**Exercise goal**. Retype the full set of records. Keep every character identical.

**The records**.

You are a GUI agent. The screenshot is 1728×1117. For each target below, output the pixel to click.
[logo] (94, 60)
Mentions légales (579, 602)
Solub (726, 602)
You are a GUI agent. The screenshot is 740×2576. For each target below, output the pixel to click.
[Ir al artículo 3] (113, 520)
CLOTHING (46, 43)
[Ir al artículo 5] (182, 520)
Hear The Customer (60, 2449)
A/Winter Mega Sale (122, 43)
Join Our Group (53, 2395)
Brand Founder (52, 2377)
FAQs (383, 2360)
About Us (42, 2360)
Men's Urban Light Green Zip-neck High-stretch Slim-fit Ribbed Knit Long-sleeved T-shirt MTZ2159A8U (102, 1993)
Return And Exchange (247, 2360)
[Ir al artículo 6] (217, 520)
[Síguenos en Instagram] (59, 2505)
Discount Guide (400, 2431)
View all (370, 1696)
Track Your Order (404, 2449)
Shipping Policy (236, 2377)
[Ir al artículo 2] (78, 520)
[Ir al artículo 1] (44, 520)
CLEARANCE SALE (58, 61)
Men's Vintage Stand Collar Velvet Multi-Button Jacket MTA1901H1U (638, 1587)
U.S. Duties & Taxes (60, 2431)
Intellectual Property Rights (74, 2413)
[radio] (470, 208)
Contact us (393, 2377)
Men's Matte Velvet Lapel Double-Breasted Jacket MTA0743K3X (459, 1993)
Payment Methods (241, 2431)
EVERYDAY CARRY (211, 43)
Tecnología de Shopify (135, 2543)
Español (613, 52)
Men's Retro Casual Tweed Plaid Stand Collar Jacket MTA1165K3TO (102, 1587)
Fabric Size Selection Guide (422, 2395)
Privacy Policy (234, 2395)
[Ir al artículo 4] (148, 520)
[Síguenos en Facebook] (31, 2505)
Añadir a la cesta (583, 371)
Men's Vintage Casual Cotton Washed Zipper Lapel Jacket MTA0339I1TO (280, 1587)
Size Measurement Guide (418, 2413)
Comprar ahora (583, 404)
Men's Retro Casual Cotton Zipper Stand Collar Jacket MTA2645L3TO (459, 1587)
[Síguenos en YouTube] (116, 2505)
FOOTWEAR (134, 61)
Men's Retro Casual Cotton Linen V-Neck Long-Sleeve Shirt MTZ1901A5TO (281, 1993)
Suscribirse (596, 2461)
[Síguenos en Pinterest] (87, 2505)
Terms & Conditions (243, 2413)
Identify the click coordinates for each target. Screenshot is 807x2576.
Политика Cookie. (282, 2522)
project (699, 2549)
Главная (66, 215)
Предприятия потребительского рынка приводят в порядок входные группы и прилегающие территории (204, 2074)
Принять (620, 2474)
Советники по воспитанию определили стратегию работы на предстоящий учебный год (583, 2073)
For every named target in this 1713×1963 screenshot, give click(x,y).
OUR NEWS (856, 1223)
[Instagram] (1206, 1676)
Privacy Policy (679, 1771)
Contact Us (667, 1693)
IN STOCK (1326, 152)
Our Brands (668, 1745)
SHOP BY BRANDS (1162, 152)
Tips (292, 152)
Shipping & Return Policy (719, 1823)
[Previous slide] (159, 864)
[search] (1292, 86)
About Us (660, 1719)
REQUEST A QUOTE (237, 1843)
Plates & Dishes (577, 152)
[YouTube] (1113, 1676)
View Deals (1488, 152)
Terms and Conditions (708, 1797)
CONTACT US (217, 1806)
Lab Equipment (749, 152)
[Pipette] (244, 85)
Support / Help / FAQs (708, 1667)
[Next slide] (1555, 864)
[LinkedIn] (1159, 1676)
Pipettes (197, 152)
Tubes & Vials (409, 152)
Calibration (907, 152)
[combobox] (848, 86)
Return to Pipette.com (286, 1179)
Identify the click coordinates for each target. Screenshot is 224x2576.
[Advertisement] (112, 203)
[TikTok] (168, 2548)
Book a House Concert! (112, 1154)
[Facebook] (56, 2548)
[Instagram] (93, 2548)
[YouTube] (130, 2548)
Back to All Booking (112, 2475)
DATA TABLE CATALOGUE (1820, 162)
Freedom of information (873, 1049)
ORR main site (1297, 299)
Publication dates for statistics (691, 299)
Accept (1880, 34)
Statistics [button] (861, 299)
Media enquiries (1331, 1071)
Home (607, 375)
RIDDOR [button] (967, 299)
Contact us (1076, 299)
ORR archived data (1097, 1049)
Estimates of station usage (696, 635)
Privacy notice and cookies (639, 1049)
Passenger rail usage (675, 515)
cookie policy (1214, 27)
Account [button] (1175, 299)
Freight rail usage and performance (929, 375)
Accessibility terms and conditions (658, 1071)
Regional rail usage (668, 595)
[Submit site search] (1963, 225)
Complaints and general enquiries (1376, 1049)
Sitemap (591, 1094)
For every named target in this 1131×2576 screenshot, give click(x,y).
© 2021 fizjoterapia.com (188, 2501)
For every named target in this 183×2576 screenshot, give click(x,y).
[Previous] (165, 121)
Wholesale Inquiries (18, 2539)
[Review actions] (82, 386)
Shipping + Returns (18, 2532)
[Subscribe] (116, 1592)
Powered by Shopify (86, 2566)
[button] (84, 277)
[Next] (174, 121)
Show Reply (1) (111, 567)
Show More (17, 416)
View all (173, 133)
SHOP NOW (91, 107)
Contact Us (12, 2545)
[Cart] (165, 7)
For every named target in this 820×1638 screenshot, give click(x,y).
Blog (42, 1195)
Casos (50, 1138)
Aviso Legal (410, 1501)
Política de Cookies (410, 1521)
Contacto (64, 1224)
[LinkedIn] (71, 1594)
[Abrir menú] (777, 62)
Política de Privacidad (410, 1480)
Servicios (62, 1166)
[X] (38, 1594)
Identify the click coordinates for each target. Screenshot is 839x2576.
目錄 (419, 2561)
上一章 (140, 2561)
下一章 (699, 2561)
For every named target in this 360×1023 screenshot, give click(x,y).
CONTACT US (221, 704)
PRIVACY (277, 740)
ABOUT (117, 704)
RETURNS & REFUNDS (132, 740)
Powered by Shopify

**Solution**.
You are a GUI agent. The screenshot is 1728×1117. For each target below, output the pixel to click.
[logo] (94, 60)
Mentions légales (579, 602)
Solub (726, 602)
You are a GUI agent. The screenshot is 740×2576. For each target below, output the pixel to click.
[Ir al artículo 3] (113, 520)
CLOTHING (46, 43)
[Ir al artículo 5] (182, 520)
Hear The Customer (60, 2449)
A/Winter Mega Sale (122, 43)
Join Our Group (53, 2395)
Brand Founder (52, 2377)
FAQs (383, 2360)
About Us (42, 2360)
Men's Urban Light Green Zip-neck High-stretch Slim-fit Ribbed Knit Long-sleeved T-shirt MTZ2159A8U (102, 1993)
Return And Exchange (247, 2360)
[Ir al artículo 6] (217, 520)
[Síguenos en Instagram] (59, 2505)
Discount Guide (400, 2431)
View all (370, 1696)
Track Your Order (404, 2449)
Shipping Policy (236, 2377)
[Ir al artículo 2] (78, 520)
[Ir al artículo 1] (44, 520)
CLEARANCE SALE (58, 61)
Men's Vintage Stand Collar Velvet Multi-Button Jacket MTA1901H1U (638, 1587)
U.S. Duties & Taxes (60, 2431)
Intellectual Property Rights (74, 2413)
[radio] (470, 208)
Contact us (393, 2377)
Men's Matte Velvet Lapel Double-Breasted Jacket MTA0743K3X (459, 1993)
Payment Methods (241, 2431)
EVERYDAY CARRY (211, 43)
Tecnología de Shopify (135, 2543)
Español (613, 52)
Men's Retro Casual Tweed Plaid Stand Collar Jacket MTA1165K3TO (102, 1587)
Fabric Size Selection Guide (422, 2395)
Privacy Policy (234, 2395)
[Ir al artículo 4] (148, 520)
[Síguenos en Facebook] (31, 2505)
Añadir a la cesta (583, 371)
Men's Vintage Casual Cotton Washed Zipper Lapel Jacket MTA0339I1TO (280, 1587)
Size Measurement Guide (418, 2413)
Comprar ahora (583, 404)
Men's Retro Casual Cotton Zipper Stand Collar Jacket MTA2645L3TO (459, 1587)
[Síguenos en YouTube] (116, 2505)
FOOTWEAR (134, 61)
Men's Retro Casual Cotton Linen V-Neck Long-Sleeve Shirt MTZ1901A5TO (281, 1993)
Suscribirse (596, 2461)
[Síguenos en Pinterest] (87, 2505)
Terms & Conditions (243, 2413)
Identify the click coordinates for each target. Screenshot is 807x2576.
Политика Cookie. (282, 2522)
project (699, 2549)
Главная (66, 215)
Предприятия потребительского рынка приводят в порядок входные группы и прилегающие территории (204, 2074)
Принять (620, 2474)
Советники по воспитанию определили стратегию работы на предстоящий учебный год (583, 2073)
For every named target in this 1713×1963 screenshot, give click(x,y).
OUR NEWS (856, 1223)
[Instagram] (1206, 1676)
Privacy Policy (679, 1771)
Contact Us (667, 1693)
IN STOCK (1326, 152)
Our Brands (668, 1745)
SHOP BY BRANDS (1162, 152)
Tips (292, 152)
Shipping & Return Policy (719, 1823)
[Previous slide] (159, 864)
[search] (1292, 86)
About Us (660, 1719)
REQUEST A QUOTE (237, 1843)
Plates & Dishes (577, 152)
[YouTube] (1113, 1676)
View Deals (1488, 152)
Terms and Conditions (708, 1797)
CONTACT US (217, 1806)
Lab Equipment (749, 152)
[Pipette] (244, 85)
Support / Help / FAQs (708, 1667)
[Next slide] (1555, 864)
[LinkedIn] (1159, 1676)
Pipettes (197, 152)
Tubes & Vials (409, 152)
Calibration (907, 152)
[combobox] (848, 86)
Return to Pipette.com (286, 1179)
Identify the click coordinates for each target. Screenshot is 224x2576.
[Advertisement] (112, 203)
[TikTok] (168, 2548)
Book a House Concert! (112, 1154)
[Facebook] (56, 2548)
[Instagram] (93, 2548)
[YouTube] (130, 2548)
Back to All Booking (112, 2475)
DATA TABLE CATALOGUE (1820, 162)
Freedom of information (873, 1049)
ORR main site (1297, 299)
Publication dates for statistics (691, 299)
Accept (1880, 34)
Statistics [button] (861, 299)
Media enquiries (1331, 1071)
Home (607, 375)
RIDDOR [button] (967, 299)
Contact us (1076, 299)
ORR archived data (1097, 1049)
Estimates of station usage (696, 635)
Privacy notice and cookies (639, 1049)
Passenger rail usage (675, 515)
cookie policy (1214, 27)
Account [button] (1175, 299)
Freight rail usage and performance (929, 375)
Accessibility terms and conditions (658, 1071)
Regional rail usage (668, 595)
[Submit site search] (1963, 225)
Complaints and general enquiries (1376, 1049)
Sitemap (591, 1094)
For every named target in this 1131×2576 screenshot, give click(x,y).
© 2021 fizjoterapia.com (188, 2501)
For every named target in this 183×2576 screenshot, give click(x,y).
[Previous] (165, 121)
Wholesale Inquiries (18, 2539)
[Review actions] (82, 386)
Shipping + Returns (18, 2532)
[Subscribe] (116, 1592)
Powered by Shopify (86, 2566)
[button] (84, 277)
[Next] (174, 121)
Show Reply (1) (111, 567)
Show More (17, 416)
View all (173, 133)
SHOP NOW (91, 107)
Contact Us (12, 2545)
[Cart] (165, 7)
For every named target in this 820×1638 screenshot, give click(x,y).
Blog (42, 1195)
Casos (50, 1138)
Aviso Legal (410, 1501)
Política de Cookies (410, 1521)
Contacto (64, 1224)
[LinkedIn] (71, 1594)
[Abrir menú] (777, 62)
Política de Privacidad (410, 1480)
Servicios (62, 1166)
[X] (38, 1594)
Identify the click coordinates for each target. Screenshot is 839x2576.
目錄 (419, 2561)
上一章 (140, 2561)
下一章 (699, 2561)
For every named target in this 360×1023 screenshot, give click(x,y).
CONTACT US (221, 704)
PRIVACY (277, 740)
ABOUT (117, 704)
RETURNS & REFUNDS (132, 740)
Powered by Shopify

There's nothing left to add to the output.